▶ WRITTEN REQUEST:
List each line of the material below that contains the string "size", treating uppercase and lowercase letters as distinct.

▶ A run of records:
---------------

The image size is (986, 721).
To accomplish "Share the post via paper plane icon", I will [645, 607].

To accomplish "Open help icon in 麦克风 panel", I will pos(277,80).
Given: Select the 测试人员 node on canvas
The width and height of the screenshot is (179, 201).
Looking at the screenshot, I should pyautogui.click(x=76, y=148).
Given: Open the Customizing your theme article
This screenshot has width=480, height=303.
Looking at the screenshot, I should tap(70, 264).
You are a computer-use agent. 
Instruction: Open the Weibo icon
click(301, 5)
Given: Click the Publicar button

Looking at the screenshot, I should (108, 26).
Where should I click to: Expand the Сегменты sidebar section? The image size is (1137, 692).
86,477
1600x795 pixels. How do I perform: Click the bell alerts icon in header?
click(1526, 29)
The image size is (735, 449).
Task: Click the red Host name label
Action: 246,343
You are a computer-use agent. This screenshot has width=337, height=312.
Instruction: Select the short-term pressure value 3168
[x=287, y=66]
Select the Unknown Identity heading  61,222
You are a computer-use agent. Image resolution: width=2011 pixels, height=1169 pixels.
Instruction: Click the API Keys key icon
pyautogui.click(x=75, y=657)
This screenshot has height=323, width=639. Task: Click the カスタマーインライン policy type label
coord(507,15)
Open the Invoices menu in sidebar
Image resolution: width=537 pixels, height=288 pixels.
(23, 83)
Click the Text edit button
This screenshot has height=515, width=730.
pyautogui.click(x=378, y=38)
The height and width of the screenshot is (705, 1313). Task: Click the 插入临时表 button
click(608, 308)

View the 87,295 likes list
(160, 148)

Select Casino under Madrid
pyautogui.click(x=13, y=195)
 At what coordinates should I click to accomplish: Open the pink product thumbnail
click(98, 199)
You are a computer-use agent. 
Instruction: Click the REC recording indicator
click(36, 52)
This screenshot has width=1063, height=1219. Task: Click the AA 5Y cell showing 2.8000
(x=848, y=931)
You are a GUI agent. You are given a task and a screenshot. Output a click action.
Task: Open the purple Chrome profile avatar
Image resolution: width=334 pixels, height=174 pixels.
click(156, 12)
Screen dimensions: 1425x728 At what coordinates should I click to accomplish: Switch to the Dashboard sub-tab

---------------

▶ OUTPUT OF THE EXERCISE:
The image size is (986, 721).
Where should I click to: Expand the Сегменты sidebar section? The image size is (1137, 692).
The image size is (735, 449).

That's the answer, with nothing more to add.